Tools or Words?

I tend to pay attention to synchronicity, which is to say that when recurring images or thoughts, phrases, songs, personages, situations, nouns, verbs, physical traits or other ephemera repeat themselves within range of my seven senses, I take note. Lately, there seems to be a debate, indeed a reengagement of a conversation about what makes homo sapien the dominant species on planet earth.

The two sides are quite simply: language or tools. Now obviously the answer is -- both! But that does not settle the argument, at least not in the academic circles of this circular universe. Today I encountered the following logic: when archeologists search for meaning in ancient human settlements besides human remains (bones) we typically look at cultural artifacts. Artifacts being the stuff we made. We made this stuff with tools, which are considered a higher order of artifact because they are created in order to create other things. With the exception of some primates and a few birds, we have no observable evidence of other species using tools and obsoletely none of any other animal creating a Sears catalog to desseminate their tools.

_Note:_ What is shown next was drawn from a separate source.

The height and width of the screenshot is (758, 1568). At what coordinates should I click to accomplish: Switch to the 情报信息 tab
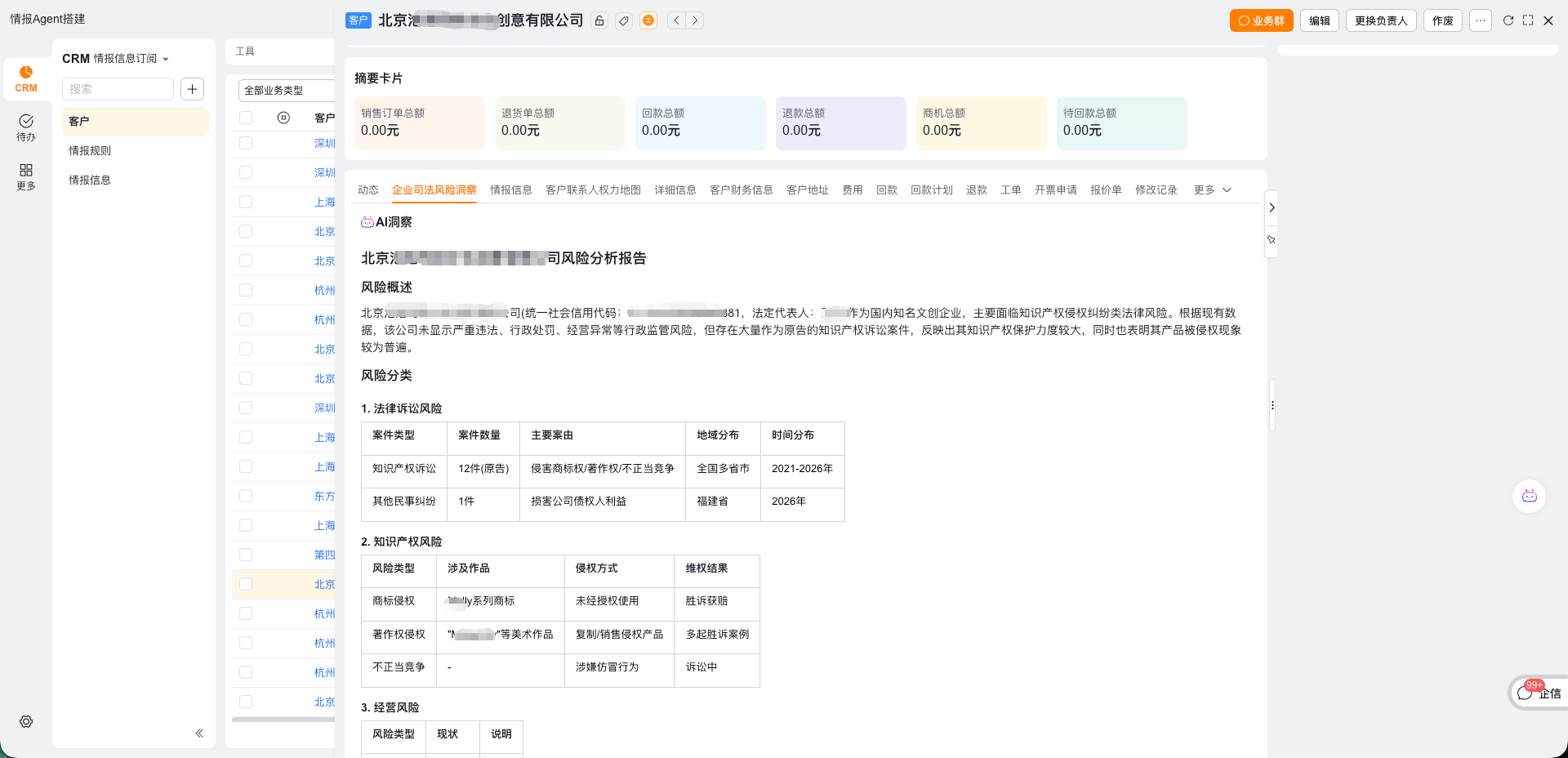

Now the language folks would point out that an even higher order of artifact is the written word in the form of books, scrolls, tablets, cave paintings and even remnants in oral traditions. I would add that when one of our historic or pre-historic ancestors innovated and build a better hammer or mousetrap; the culture was more likely to be transformed or paradigm shifted when the caveguy next door could come over and say: "How'd ya do dat?"

I brought this up because in a skype conversation last night, one of my younger but wiser friends offered that language itself is an artifact but whether it is higher or lower order is really irrelevant particularly because the discussion is taking place in language, which makes words both mundane and sacred to us and perhaps the debate ---- well . . . academic?